| WORK REQUEST |
Please output the following records exactly. Leave every image out.
:::::
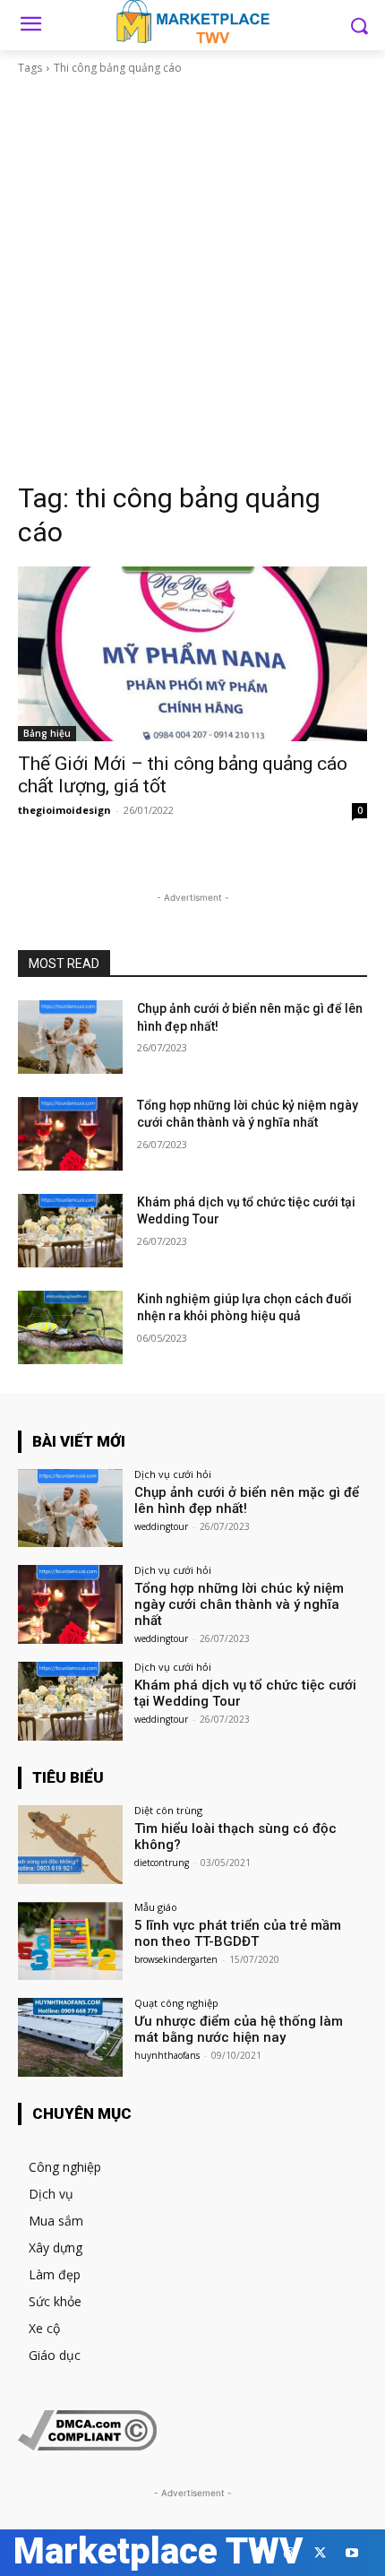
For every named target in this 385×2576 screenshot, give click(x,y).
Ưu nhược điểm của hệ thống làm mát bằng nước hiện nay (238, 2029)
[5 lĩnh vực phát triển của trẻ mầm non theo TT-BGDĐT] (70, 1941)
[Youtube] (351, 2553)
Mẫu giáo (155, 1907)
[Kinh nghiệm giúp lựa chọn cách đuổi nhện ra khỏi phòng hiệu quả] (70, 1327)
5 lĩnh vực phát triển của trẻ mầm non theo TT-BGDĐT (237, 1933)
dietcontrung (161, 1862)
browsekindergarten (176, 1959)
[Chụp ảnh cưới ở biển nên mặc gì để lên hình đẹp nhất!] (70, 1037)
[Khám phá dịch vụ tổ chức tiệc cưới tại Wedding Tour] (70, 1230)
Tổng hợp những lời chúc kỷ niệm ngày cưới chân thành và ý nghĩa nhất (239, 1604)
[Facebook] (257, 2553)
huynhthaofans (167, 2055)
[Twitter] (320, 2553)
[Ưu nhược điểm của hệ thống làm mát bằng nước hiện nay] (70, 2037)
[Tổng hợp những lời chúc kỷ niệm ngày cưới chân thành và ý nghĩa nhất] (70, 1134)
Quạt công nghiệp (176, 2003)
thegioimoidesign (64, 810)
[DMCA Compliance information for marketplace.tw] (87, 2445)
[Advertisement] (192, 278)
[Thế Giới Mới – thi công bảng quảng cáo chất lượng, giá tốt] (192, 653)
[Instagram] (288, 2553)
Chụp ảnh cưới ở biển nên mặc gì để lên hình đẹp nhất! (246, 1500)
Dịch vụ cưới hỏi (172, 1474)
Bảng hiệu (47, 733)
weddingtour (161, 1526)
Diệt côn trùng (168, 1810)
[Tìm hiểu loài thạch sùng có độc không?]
:::::
| YOUR RESPONSE |
For every named target in this 385×2576 screenshot, give click(x,y).
Ưu nhược điểm của hệ thống làm mát bằng nước hiện nay (238, 2029)
[5 lĩnh vực phát triển của trẻ mầm non theo TT-BGDĐT] (70, 1941)
[Youtube] (351, 2553)
Mẫu giáo (155, 1907)
[Kinh nghiệm giúp lựa chọn cách đuổi nhện ra khỏi phòng hiệu quả] (70, 1327)
5 lĩnh vực phát triển của trẻ mầm non theo TT-BGDĐT (237, 1933)
dietcontrung (161, 1862)
browsekindergarten (176, 1959)
[Chụp ảnh cưới ở biển nên mặc gì để lên hình đẹp nhất!] (70, 1037)
[Khám phá dịch vụ tổ chức tiệc cưới tại Wedding Tour] (70, 1230)
Tổng hợp những lời chúc kỷ niệm ngày cưới chân thành và ý nghĩa nhất (239, 1604)
[Facebook] (257, 2553)
huynhthaofans (167, 2055)
[Twitter] (320, 2553)
[Ưu nhược điểm của hệ thống làm mát bằng nước hiện nay] (70, 2037)
[Tổng hợp những lời chúc kỷ niệm ngày cưới chân thành và ý nghĩa nhất] (70, 1134)
Quạt công nghiệp (176, 2003)
thegioimoidesign (64, 810)
[DMCA Compliance information for marketplace.tw] (87, 2445)
[Advertisement] (192, 278)
[Thế Giới Mới – thi công bảng quảng cáo chất lượng, giá tốt] (192, 653)
[Instagram] (288, 2553)
Chụp ảnh cưới ở biển nên mặc gì để lên hình đẹp nhất! (246, 1500)
Dịch vụ cưới hỏi (172, 1474)
Bảng hiệu (47, 733)
weddingtour (161, 1526)
Diệt côn trùng (168, 1810)
[Tìm hiểu loài thạch sùng có độc không?]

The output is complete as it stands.